A block of data
-------------------------

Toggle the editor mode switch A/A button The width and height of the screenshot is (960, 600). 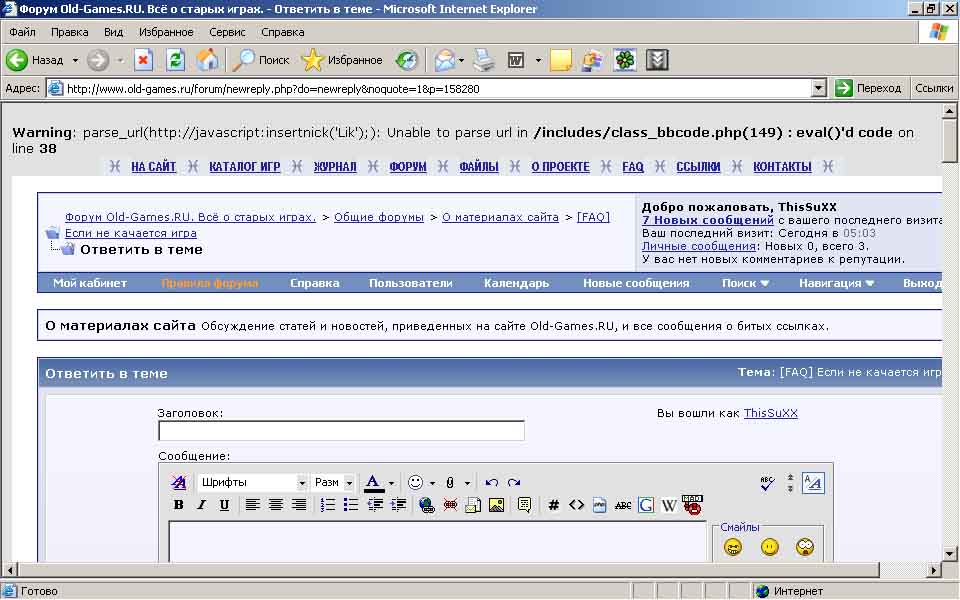[x=813, y=482]
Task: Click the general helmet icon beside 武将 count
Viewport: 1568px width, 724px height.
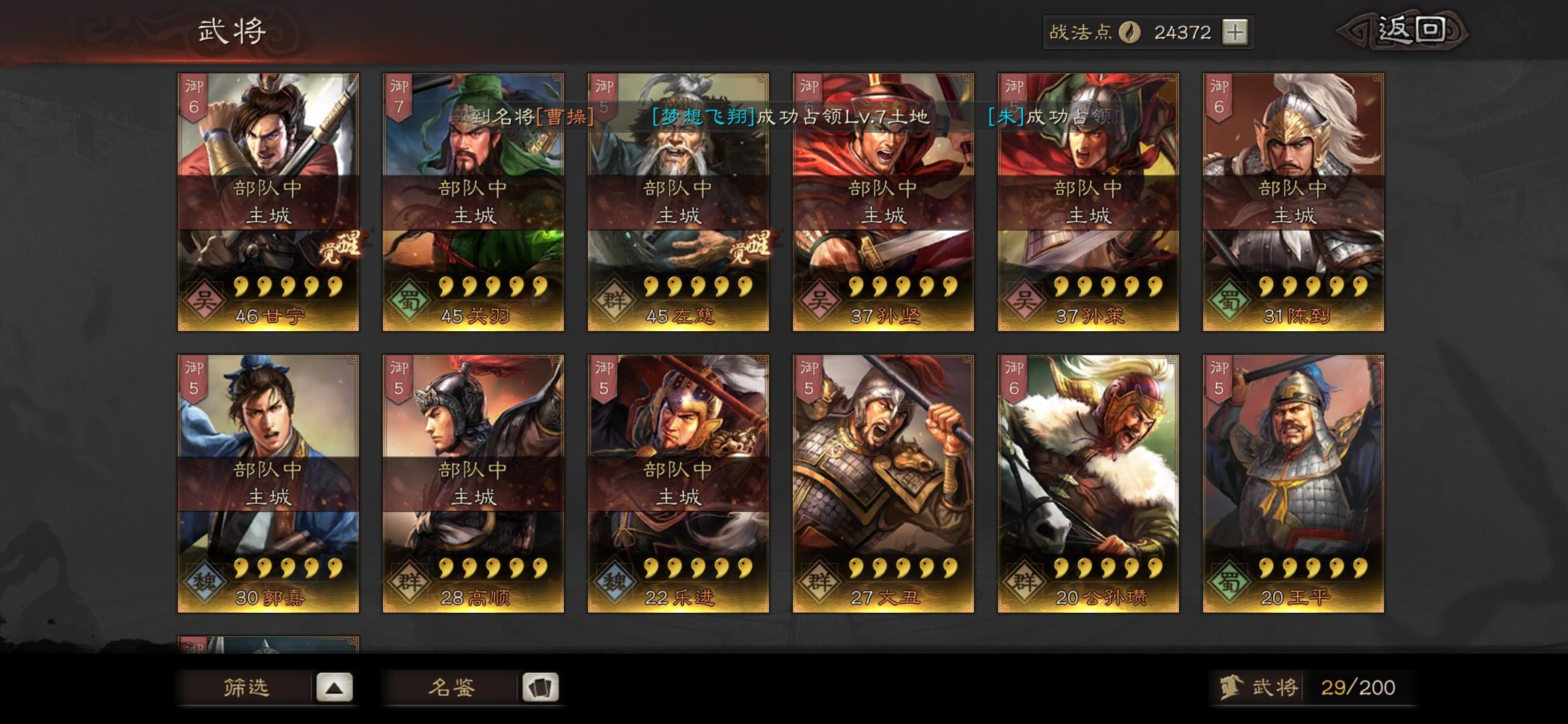Action: pyautogui.click(x=1230, y=687)
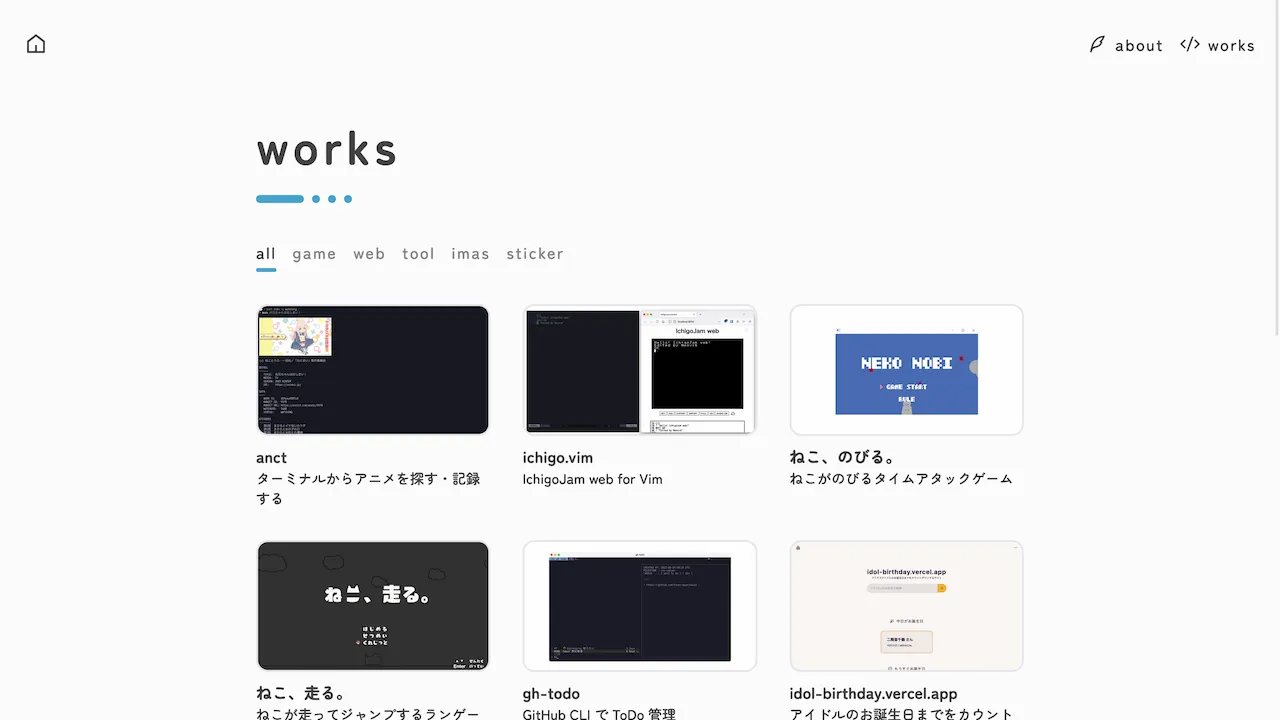1280x720 pixels.
Task: Select the tool category filter
Action: (x=418, y=253)
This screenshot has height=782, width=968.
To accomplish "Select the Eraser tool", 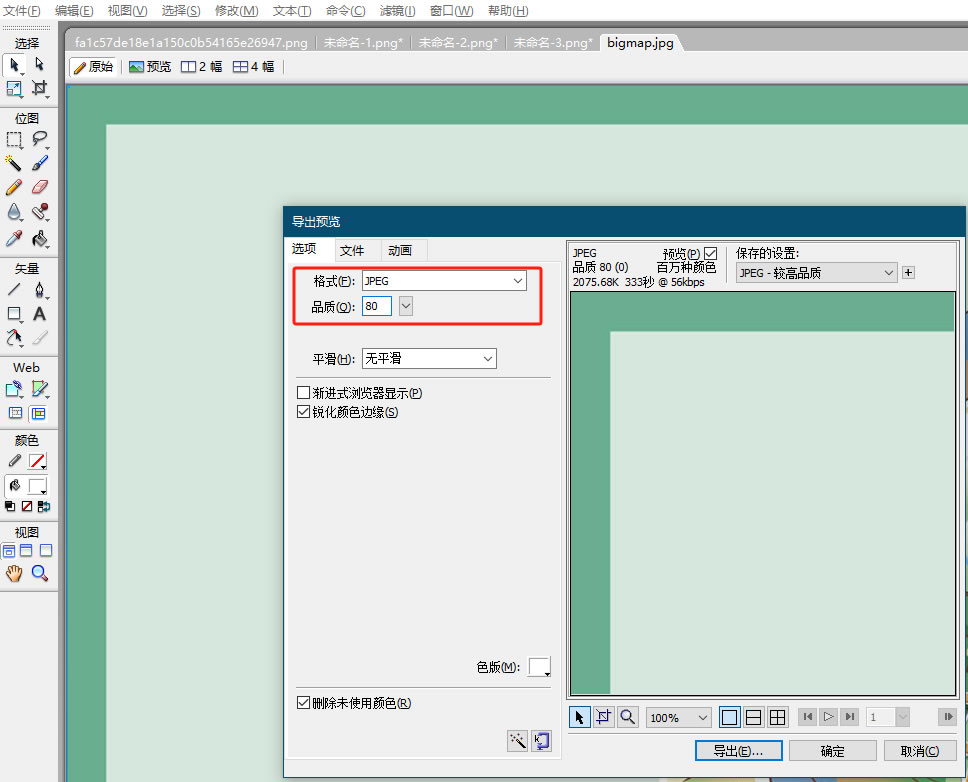I will point(40,187).

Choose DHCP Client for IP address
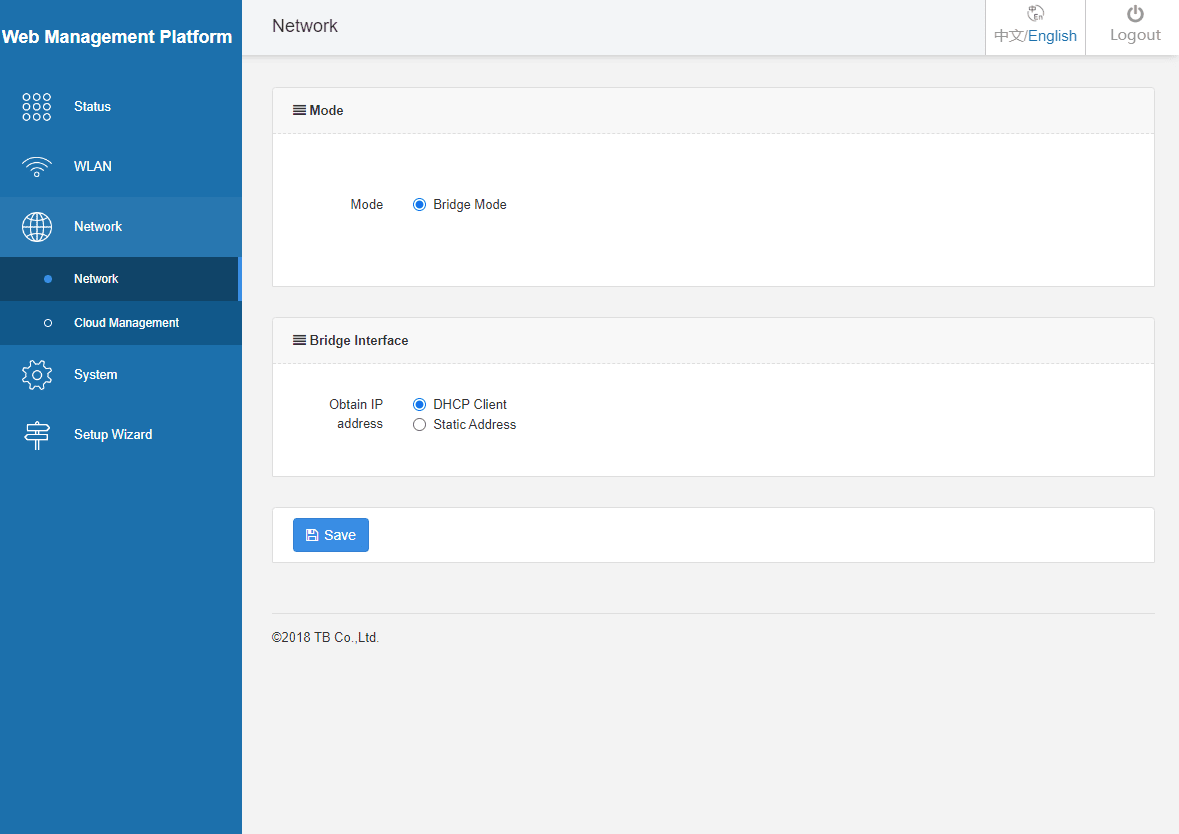(420, 405)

-------------------------

* **YOUR TASK**: Reproduce the lines above verbatim, from the line containing "Task: Click the" through the line containing "Action: (x=418, y=253)", and leave out the pictures.

* **RESULT OF THE EXERCISE**:
Task: Click the general helmet icon beside 武将 count
Viewport: 1568px width, 724px height.
Action: pyautogui.click(x=1230, y=687)
1280x720 pixels.
Task: Select the tool category filter
Action: (x=418, y=253)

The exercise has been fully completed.